Едва окончилась эта скучная история, из города приехали две извозчичьи коляски, остановились невдалеке, и из них вышло несколько человек в красных рубашках. «Диктатор! Il generale dittatore!» – раздалось повсюду, и не было никакой возможности удержать работников на местах. Гарибальди шел впереди группы офицеров. Он был в своем обыкновенном костюме. Полинялая красная рубаха, узкие серые панталоны раструбом к низу и худые нечищеные сапоги. Венгерская черная шляпа была надвинута на самые брови. Видно было, что он не в духе. Голова была опущена на грудь, и брови нахмурены. Он подошел к начатым работам, взлезь на парапет, посмотрел во все стороны и молча пошел дальше к амфитеатру. Работники кидали шапки вверх и восторженно кричали «viva»! Он, казалось, ничего не слышал.

Вдруг откуда ни возьмись, мой дон Доменико бежит вприпрыжку, застегивая сюртук. Он догнал диктатора, забежал ему вперед, стал на одно колено и поймав его правую руку, поцеловал ее с экстазом. «Io bacio quella destra», – сказал он торжественно, «che portò il glorioso alloro di libertà nel mio paese» (я целую десницу, принесшую славный лавр свободы в мое отечество). Абруццы неистово рукоплескали и кричали «viva!» Диктатору, кажется, было очень неловко; он скорыми шагами пошел вперед и ловко вскарабкался на крутой холм. «Диктатор очень озабочен сегодня», – сказал мне один из сопутствовавших ему офицеров и поспешил вдогонку за ним.

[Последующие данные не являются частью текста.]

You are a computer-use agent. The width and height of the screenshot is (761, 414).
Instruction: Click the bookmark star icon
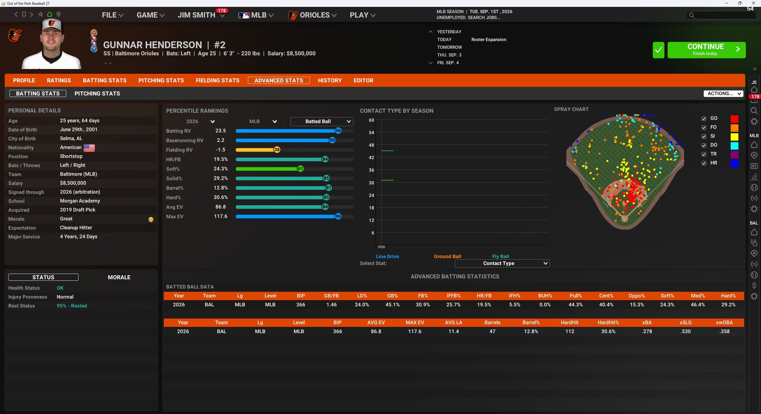click(41, 14)
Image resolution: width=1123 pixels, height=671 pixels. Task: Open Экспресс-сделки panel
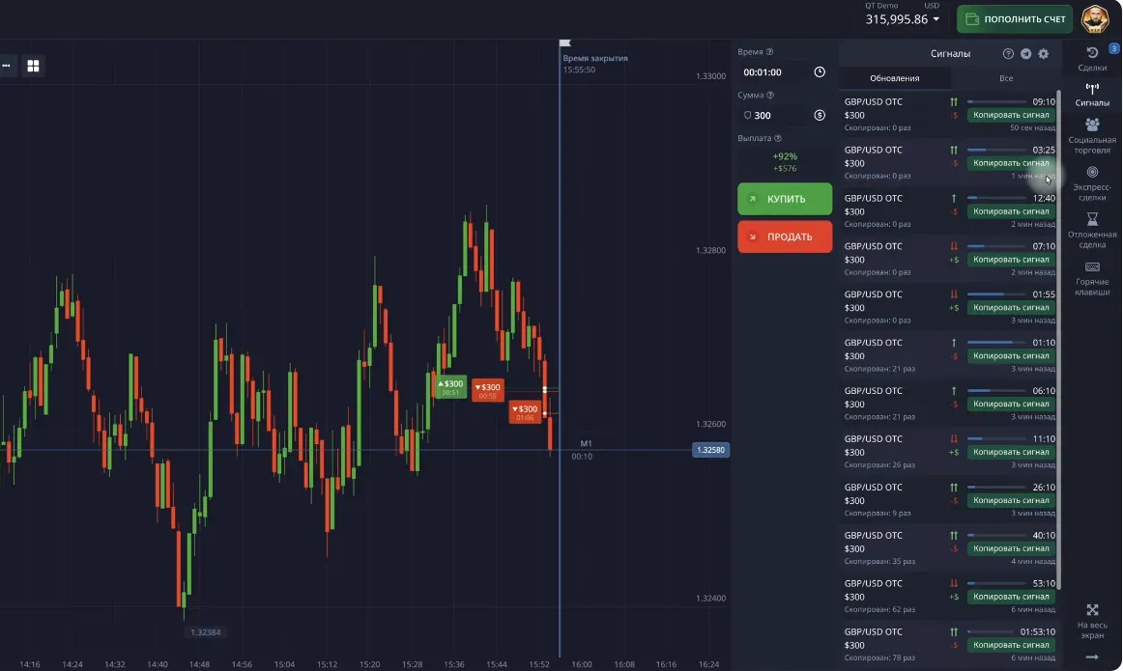point(1092,179)
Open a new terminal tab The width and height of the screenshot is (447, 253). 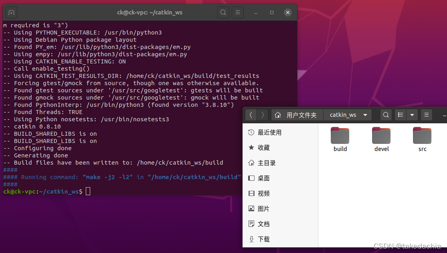pos(12,12)
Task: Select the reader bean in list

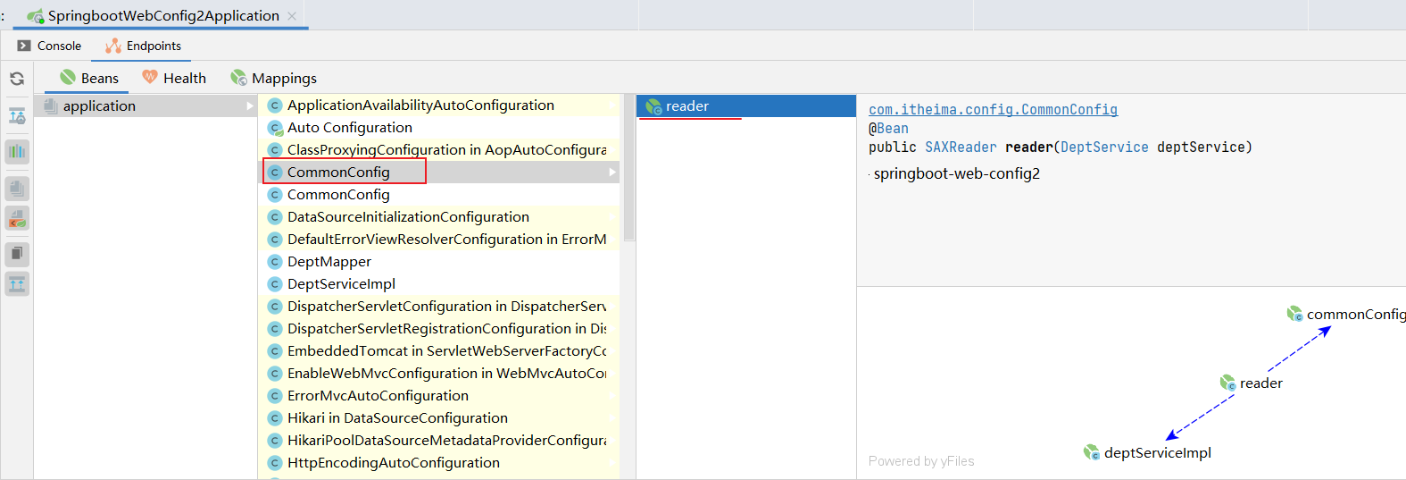Action: 687,106

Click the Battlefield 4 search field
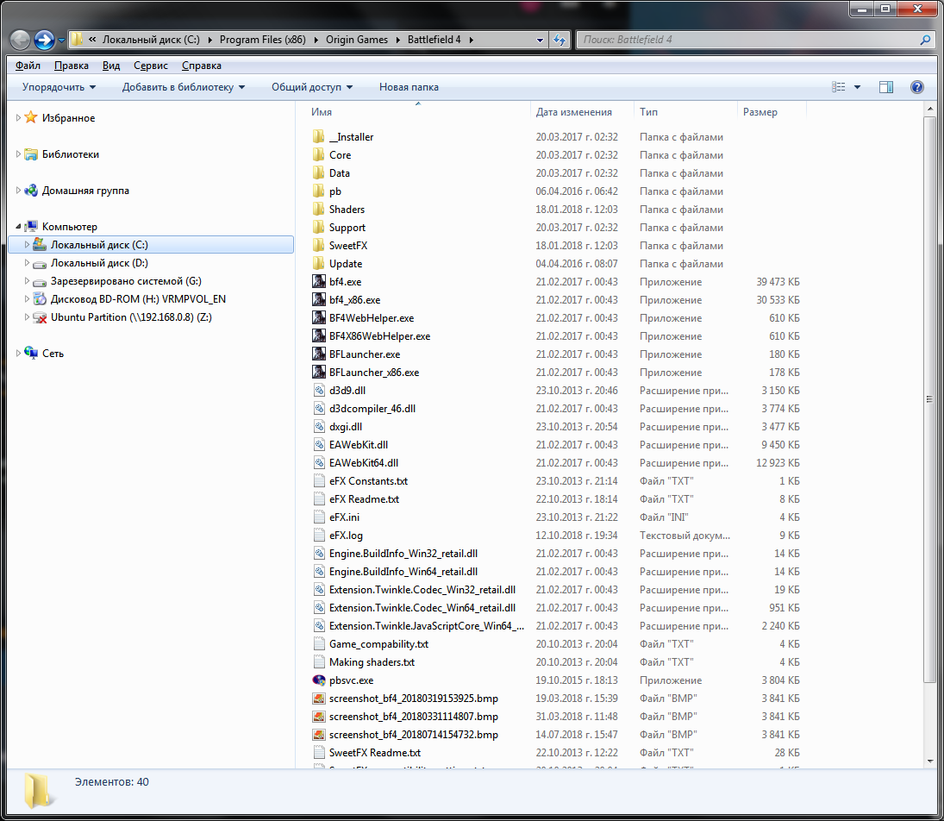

– Досадно, что я не взял с собою своего сынишку. Кто знает, приведется ли ему увидать этого удивительного человека, – сказал дон Доменико, утирая рукавом свои глаза.

VI. Баррикады

Едва садилось солнце, я брал с собою по нескольку человек абруццев с лопатами и топорами, и мы отправлялись в сторону от шоссе, разыскивать все бывшие там проселочные дороги, и те из них, по которым можно было бы провезти пушки или пройти конным отрядам, мы перерезывали рвами, ставили там рогатки и всякого рода баррикады. Часто нам приходилось забираться очень близко к неприятельским аванпостам. Иногда мы даже слышали разговоры в бурбонском лагере, и разговоры почти всегда происходили на немецком языке. Поросшая густым кустарником местность благоприятствовала нам, а благодаря неисправности аванпостной службы в королевском войске, мы были вне всякой опасности.

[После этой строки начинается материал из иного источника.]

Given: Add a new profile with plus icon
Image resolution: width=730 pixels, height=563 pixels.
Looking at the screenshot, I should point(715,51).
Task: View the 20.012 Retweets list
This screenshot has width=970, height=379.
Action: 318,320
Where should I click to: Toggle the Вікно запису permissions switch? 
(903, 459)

Три или четыре дня кряду повторялись наши вечерние экскурсы. Мы изрезали все дороги и тропинки. Возвращаясь, я вздумал забраться несколько в чащу, в сторону от дороги. Я шел со всевозможной осторожностью, медленно ступая и держа саблю под мышкой; работники, притаив дыхание, пробирались за мною. Вдруг раздалось несколько выстрелов, и пули прожужжали над нашими головами. Испуганные абруццы согнулись в три погибели и поворотили назад, с намерением выбраться на дорогу. Они, конечно, поступили очень не расчетливо. За нами могла быть погоня, а в кустах спрятаться было несравненно легче, нежели на ровной дороге; убежать же от конной погони нечего было и надеяться. Уговаривать их и объяснять им всё это было некогда, а одному оставаться было слишком невыгодно, и в отправился вслед за ними. Она бежали так быстро, что угнаться за ними я не мог. Погони однако никакой не оказалось; но едва мы прошли, или правильнее пробежали, несколько шагов, снова раздались выстрелы, и несколько пуль впереди нас взбороздили землю почти у нас под ногами.

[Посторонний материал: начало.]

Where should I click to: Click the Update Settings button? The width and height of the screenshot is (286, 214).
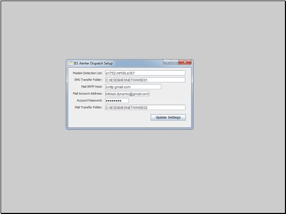(168, 118)
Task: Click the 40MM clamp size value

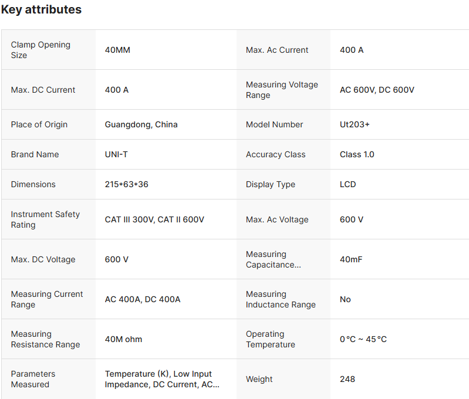Action: pyautogui.click(x=117, y=50)
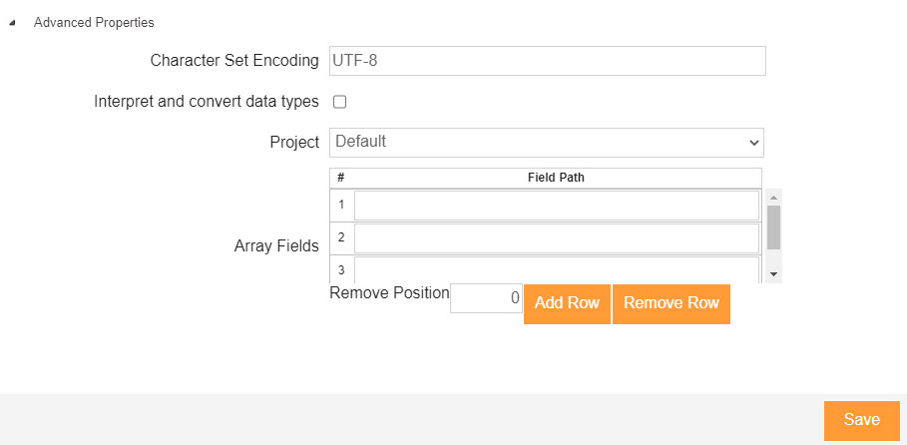907x445 pixels.
Task: Open the Project dropdown
Action: (546, 142)
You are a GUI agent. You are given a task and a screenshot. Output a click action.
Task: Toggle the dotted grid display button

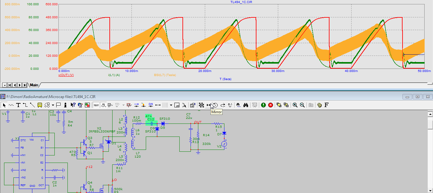pos(165,105)
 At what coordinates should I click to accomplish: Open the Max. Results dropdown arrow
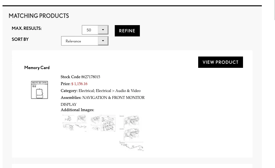(x=103, y=30)
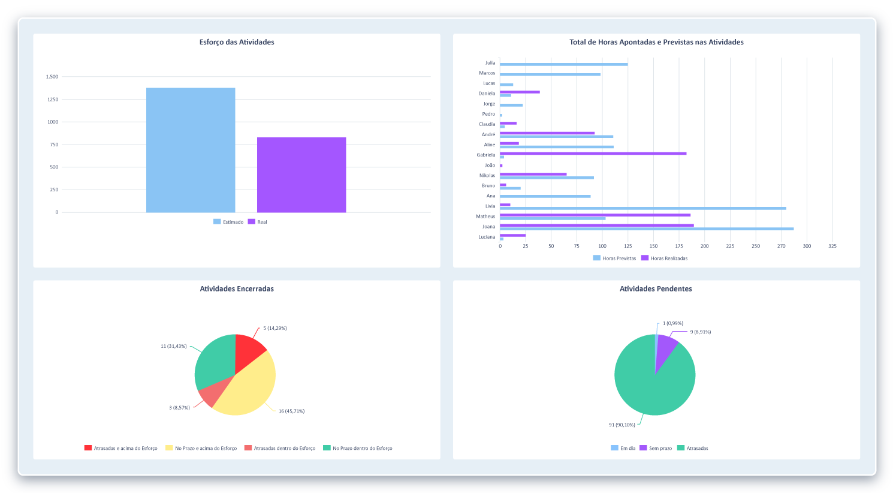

Очевидно, что невдалеке был поставлен пикет, состоявший (насколько можно было судить по выстрелам) из пяти или шести человек. Если б их было больше, они непременно вышли бы помешать нам работать; по крайней мере, вслед за первым залпом пяти или шести ружей, тотчас бы выстрелили остальные. Тут же между выстрелами протянулось довольно времени, употребленного, конечно, на заряжение ружей; наконец уже одно то, что первые выстрелы были взяты слишком высоко, а вторые слишком низко, давало заключать, что стреляли одни и те же.